The boat stopped at a village this morning (docked would be an overstatement, since there was no dock, just a long gangplank made of a pair of 2×12’s)  and the tour guides took us on a walk.

This wasn’t the usual stop, where you see a grungy town market with tiny stalls selling junk you don’t want.  We walked past the school and the pagoda and then down a country road past little houses, and we stopped at a couple of them.

Getting off the boat we were met by plenty of the locals–they arent’ begging, they’re selling cloth.  They don’t start with the hard sell, though, they start with “hello”  “what’s you name?” “where you from?”  all in excellent English.  Mostly the salespeople are kids, as little as 3 and 4, who are accompanied by their mothers, who have the merchandise.  As you continue your stroll, they accompany, never giving up.  This village seems to be comprised of weavers, as everyone was selling cloth, scarves, table runners, place mats, handkerchiefs, etc.

The houses are classic Cambodian, built on stilts:


A little local fixer-upper


The main room--there were 3 bedrooms, too. No bath. Television, radio and sewing machine inside.

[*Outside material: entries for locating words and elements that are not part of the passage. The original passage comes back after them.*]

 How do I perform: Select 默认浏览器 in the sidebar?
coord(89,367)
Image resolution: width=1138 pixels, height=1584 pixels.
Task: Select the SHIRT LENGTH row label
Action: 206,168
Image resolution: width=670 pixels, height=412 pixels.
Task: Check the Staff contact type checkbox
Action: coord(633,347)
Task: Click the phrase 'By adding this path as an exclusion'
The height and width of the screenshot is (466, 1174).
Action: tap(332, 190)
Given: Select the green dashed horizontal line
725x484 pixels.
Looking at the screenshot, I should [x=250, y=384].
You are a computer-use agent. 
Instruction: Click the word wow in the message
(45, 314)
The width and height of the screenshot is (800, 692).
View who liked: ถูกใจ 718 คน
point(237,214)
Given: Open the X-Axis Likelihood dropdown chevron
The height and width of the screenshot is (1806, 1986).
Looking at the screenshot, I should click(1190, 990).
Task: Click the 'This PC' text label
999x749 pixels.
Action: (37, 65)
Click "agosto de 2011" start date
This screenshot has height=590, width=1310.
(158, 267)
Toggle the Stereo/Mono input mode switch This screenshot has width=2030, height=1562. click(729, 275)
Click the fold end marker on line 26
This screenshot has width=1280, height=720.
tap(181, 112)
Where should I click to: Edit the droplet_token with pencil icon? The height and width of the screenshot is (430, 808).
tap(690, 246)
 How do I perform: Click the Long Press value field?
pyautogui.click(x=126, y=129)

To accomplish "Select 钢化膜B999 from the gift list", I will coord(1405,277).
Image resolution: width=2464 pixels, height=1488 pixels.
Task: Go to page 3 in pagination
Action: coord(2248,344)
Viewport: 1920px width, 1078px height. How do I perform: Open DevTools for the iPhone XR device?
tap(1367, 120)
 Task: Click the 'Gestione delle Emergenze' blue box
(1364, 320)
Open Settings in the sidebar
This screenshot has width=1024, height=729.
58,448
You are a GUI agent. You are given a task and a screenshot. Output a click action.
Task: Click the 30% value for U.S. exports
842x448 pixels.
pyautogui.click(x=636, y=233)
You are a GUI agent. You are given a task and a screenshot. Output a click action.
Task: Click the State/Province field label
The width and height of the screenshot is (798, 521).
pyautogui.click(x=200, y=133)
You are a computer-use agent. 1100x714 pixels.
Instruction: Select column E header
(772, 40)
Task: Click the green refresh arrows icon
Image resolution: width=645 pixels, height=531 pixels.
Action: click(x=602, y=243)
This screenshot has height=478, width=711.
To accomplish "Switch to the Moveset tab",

The workshops are under the house–every one has a loom.  They apparently buy the thread from China, Japan or Vietnam, and can weave about 2 meters a day of cloth.  The houses sit on good sized lots, and they are either gardening for themselves or truck farming, it’s hard to tell.  Many of the large trees have netting underneath so you don’t get clonked in the head with falling mangoes, coconuts or papayas.

Papayas ripening on the tree


This is a very young country (half the population 15 and younger), so there are babies everywhere.  This gives the old folks something to do.

Grandmother sitting under the house


Keeping the baby swinging.


My photo books say I’m supposed to get detail shots, so this is the arty view of the loom:

Working the pedals on the loom. This doesn't provide power, just changes where the thread goes.


We were walking for about an hour, which is just right in the warmth here.  Then back to the ship, where I found Gail in the salon checking her email.  So I got my computer, we logged on and played a bridge tournament for an hour–won 2/3 of a point, too.  Life if good, and so to lunch.